Gail Russ, the former registrar at the Palm Beach School of Nursing, was found guilty of conspiracy along with a dozen wire-fraud charges at trial in December 2023, when jurors found that she carried out the dirty work of the school’s owner by selling about 3,400 bogus diplomas.

In addition, Singhal sentenced Cassandre Jean, 38, a student recruiter from New York, to three years in prison, and Vilaire Duroseau, 58, a student recruiter from New Jersey, to two years and nine months. At trial in December 2023, the jury found Jean — who owned homes that were seized by authorities in Wellington, Florida, and Long Island, New York — guilty of conspiracy and four wire-fraud counts. Duroseau was found guilty of conspiracy and three wire-fraud counts.

Also among those initially targeted: the Palm Beach School of Nursing’s president, Johanah Napoleon, who pleaded guilty to a wire-fraud conspiracy charge. Napoleon, who cooperated with prosecutors and testified at the Fort Lauderdale trial, received a brief prison sentence and was ordered to pay about $3.5 million from her criminal proceeds to the federal government.

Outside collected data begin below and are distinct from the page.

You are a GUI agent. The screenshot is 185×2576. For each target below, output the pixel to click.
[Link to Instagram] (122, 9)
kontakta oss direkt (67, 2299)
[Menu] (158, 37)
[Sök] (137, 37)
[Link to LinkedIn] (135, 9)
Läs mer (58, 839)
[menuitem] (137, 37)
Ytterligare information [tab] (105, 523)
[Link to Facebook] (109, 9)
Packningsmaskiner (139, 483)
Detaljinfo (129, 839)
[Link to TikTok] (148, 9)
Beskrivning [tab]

In November, her brother, Jose Napoleon, the director of admissions at Azure College in Fort Lauderdale, was charged with a wire-fraud conspiracy involving the sale of false nursing degrees. He also pleaded guilty. In April, he was sentenced to four months.

The following month, three more operators cut plea deals: Victor Escalante Zerpa, former manager of Academus University in Coral Gables, who pocketed $9.5 million in illicit payments; Lemuel Pierre, ex-owner of Med-Life Institute in Lauderdale Lakes, Kissimmee and Naples, who raked in $9.1 million; and Irene Matthews, former manager of Agape Academy of Sciences in Delray Beach, who collected $1.5 million in illegal profits.

Also, in December, Stephanie Dorisca, a former administrator at a South Florida nursing school, was found guilty on charges of collaborating with the owner and recruiters in selling about 1,000 fake diplomas for millions of dollars to students recruited from Texas. Dorisca, the ex-director of nursing at Techni-Pro Institute in Boca Raton, was convicted of conspiring to commit wire fraud and five related charges after a jury trial in Fort Lauderdale federal court. She was sentenced to almost five years in prison.

And in March, Gilbert Hyppolite, the ex-owner of the now-defunct Techni-Pro nursing school, pleaded guilty to the wire-fraud conspiracy charge. He awaits sentencing.